▶ [Exercise objective]:
Return each record word for word and omit the pictures.

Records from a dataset

=== Begin Enclosure ===

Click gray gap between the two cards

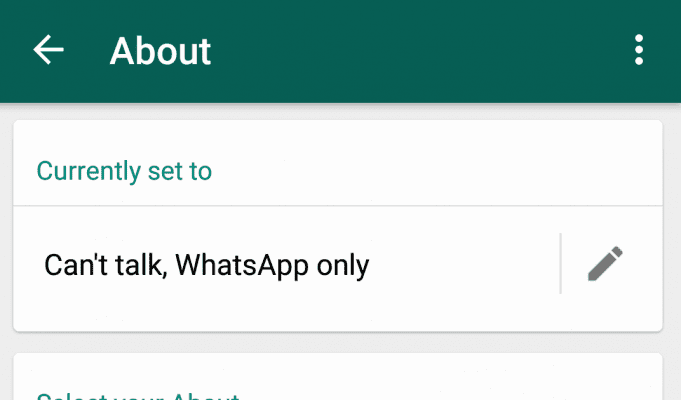click(x=338, y=343)
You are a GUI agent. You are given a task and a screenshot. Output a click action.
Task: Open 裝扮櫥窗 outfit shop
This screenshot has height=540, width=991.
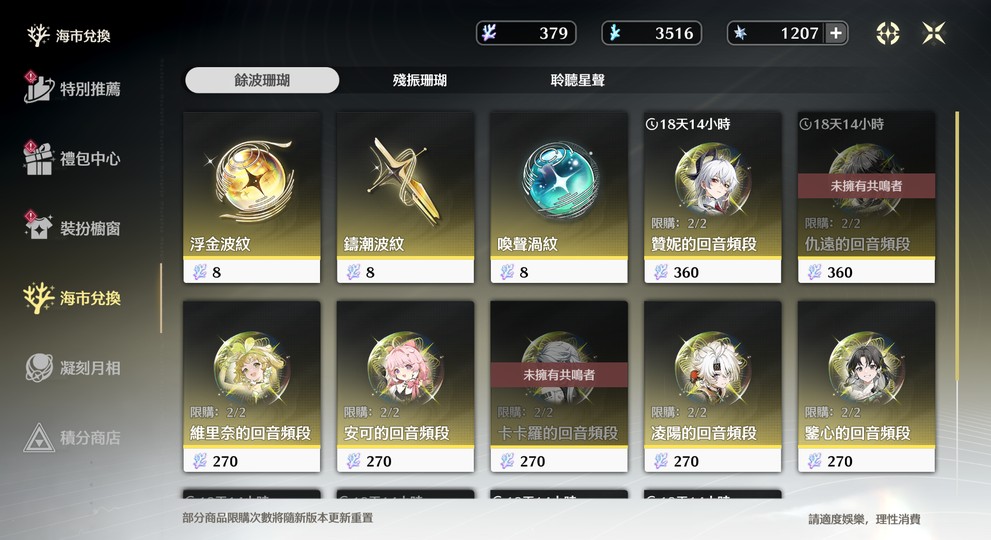coord(72,228)
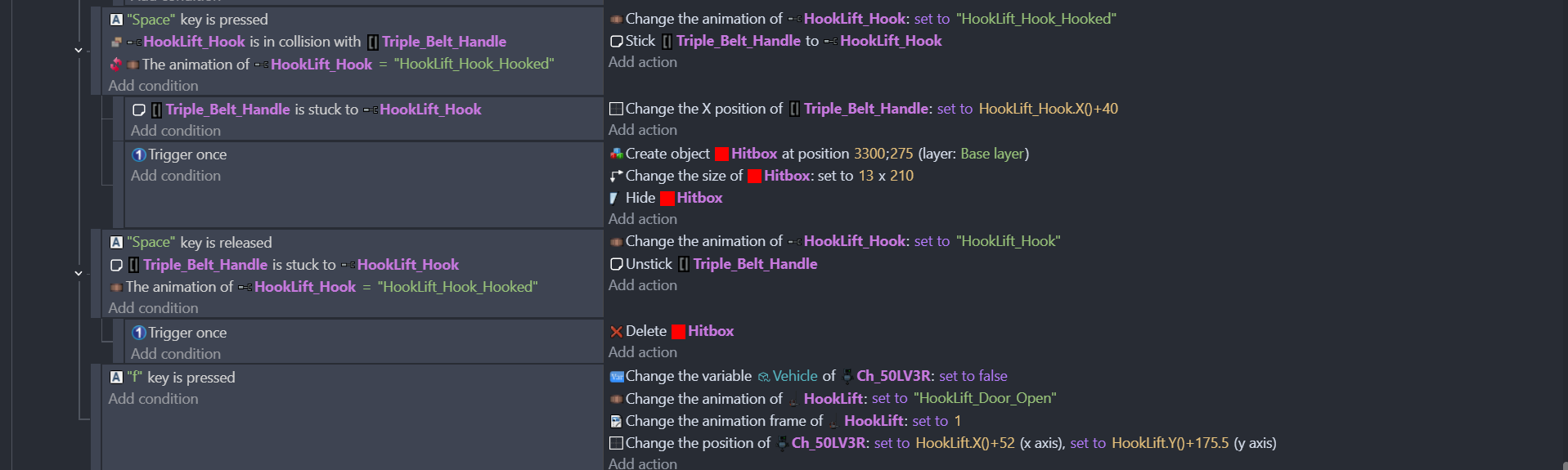
Task: Click the Trigger once icon above Hitbox deletion
Action: [139, 333]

=== End Enclosure ===

▶ [The completed task]:
Click gray gap between the two cards

click(x=338, y=343)
You are a GUI agent. You are given a task and a screenshot. Output a click action.
Task: Open 裝扮櫥窗 outfit shop
This screenshot has height=540, width=991.
coord(72,228)
Task: Click the Trigger once icon above Hitbox deletion
Action: [139, 333]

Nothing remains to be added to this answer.